È uno degli autori più acuti e innovativi del nostro cinema.
Giorgio Diritti, nel giro di promozione del suo ultimo film, ha fatto tappa Giovedì 4 Aprile al cinema Mignon di Mantova, dove ha conversato con il pubblico al termine di una proiezione speciale della sua ultima opera: “Un giorno devi andare” (i suoi due film precedenti sono “Il vento fa il suo giro”, 2005 che diventò un caso nazionale, restando in programmazione al cinema Mexico di Milano per oltre un anno e mezzo e il commovente “L’uomo che verrà”, 2009, David di Donatello per il miglior film nel 2010).
È in tale occasione che l’abbiamo intervistato.
Fin dal suo esordio con “Il vento fa il suo giro”, il suo cinema si è da subito distinto per una chiara volontà di uscire da schemi precostituiti, proponendo idee nuove e coraggiose. Da dove nasce tutto questo coraggio nello sperimentare?
Ritengo che cercare una propria originalità sia importante.
Io non desidero solo raccontare una storia: ancora più cruciale è per me capire qual è il modo migliore per raccontarla, senza scorciatoie imposte dalle mode o dagli stereotipi.
“Un giorno devi andare” parla di una donna alla ricerca della propria identità fisica e spirituale. In che modo è arrivato alla costruzione di questo personaggio così profondo?
Il personaggio di Augusta è nato da una evoluzione delle mie esperienze vissute in prima persona in Amazzonia, dall’incontro con nuove persone e da letture che mi hanno molto ispirato, facendomi scoprire un altrove non solo geografico
Com’è avvenuta la scelta di affidare a Jasmine Trinca il ruolo principale?
Ho scelto proprio lei perché è di una bellezza particolare ma non invadente e, quando si apre, il suo sorriso illumina il mondo.
Si è peraltro rivelata all’altezza del ruolo per la sua capacità di confrontarsi con il luogo del film e la disponibilità di interagire con gli altri attori.
Nei suoi film (specie in “Un giorno devi andare”) la natura riveste un ruolo determinante, ci può approfondire questo aspetto?
Io parto dalla constatazione che noi siamo natura, a volte noi parliamo di essa come non ne fossimo parte, invece la dimensione naturalistica è fondamentale per interpretare la vita stessa.
Il pubblico ha dato una risposta molto positiva al suo film, come dimostrano i 400 mila euro d’incasso ottenuti in soli 5 giorni di proiezione. Come se lo spiega?
Io cerco sempre di pormi in relazione con lo spettatore come se fosse con me seduto al tavolino a bere una birra. Lo scopo è quello di stabilire una relazione intima, diretta e conviviale. Il mio cinema si può definire popolare nel senso che si rivolge alla gente, parlando dei problemi della gente, In fondo il pubblico non è ebete come alcuni vogliono farci credere. La reazione positiva che c’è stata per i miei film è un segno di forte sensibilità e di altrettanta maturità.
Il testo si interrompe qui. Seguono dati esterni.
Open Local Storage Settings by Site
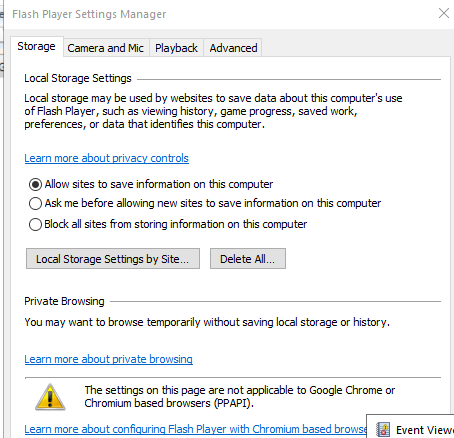Screen dimensions: 454x438 click(113, 259)
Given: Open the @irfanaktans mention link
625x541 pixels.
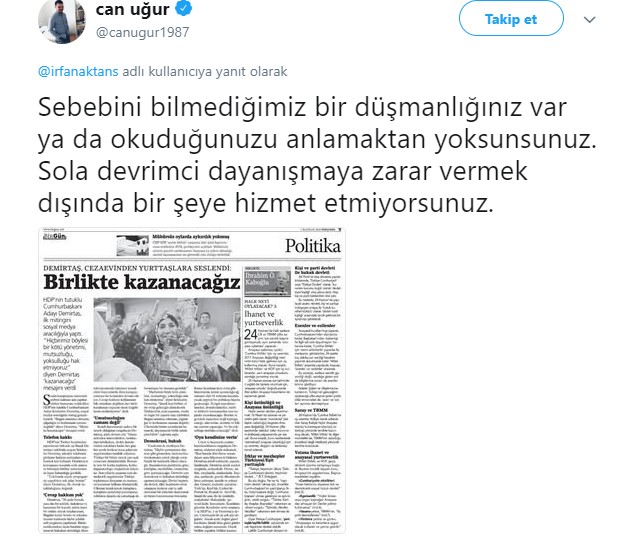Looking at the screenshot, I should [78, 71].
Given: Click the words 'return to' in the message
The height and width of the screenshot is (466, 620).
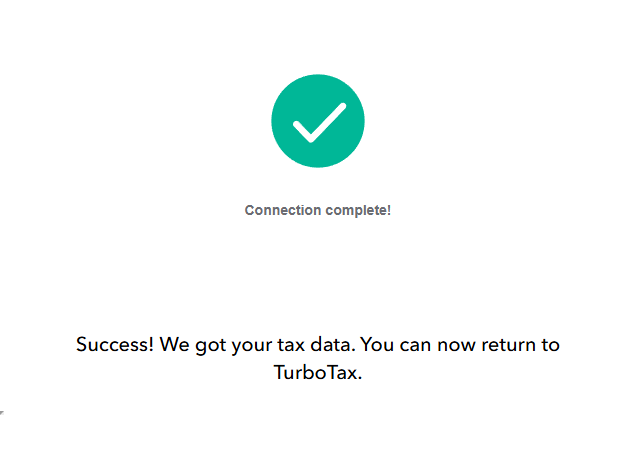Looking at the screenshot, I should pyautogui.click(x=520, y=344).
Quale tra i registi internazionali ammira? E tra i suoi colleghi italiani?
A livello internazionale il mio preferito al momento è Alejandro Gonzales Inarritu. Mi piace molto anche Terrence Malick con il quale alcuni critici mi paragonano per la mia attenzione verso gli aspetti naturalistici.
Tra i miei colleghi nutro grossa considerazione per Garrone, Crialese e Sorrentino.
Allo stato attuale, che consiglio si sentirebbe di dare ad un giovane che aspira ad affrontare la carriera di regista e autore?
Ne ho tre: umiltà di osservare, entusiasmo di scoprire le cose e determinazione assoluta.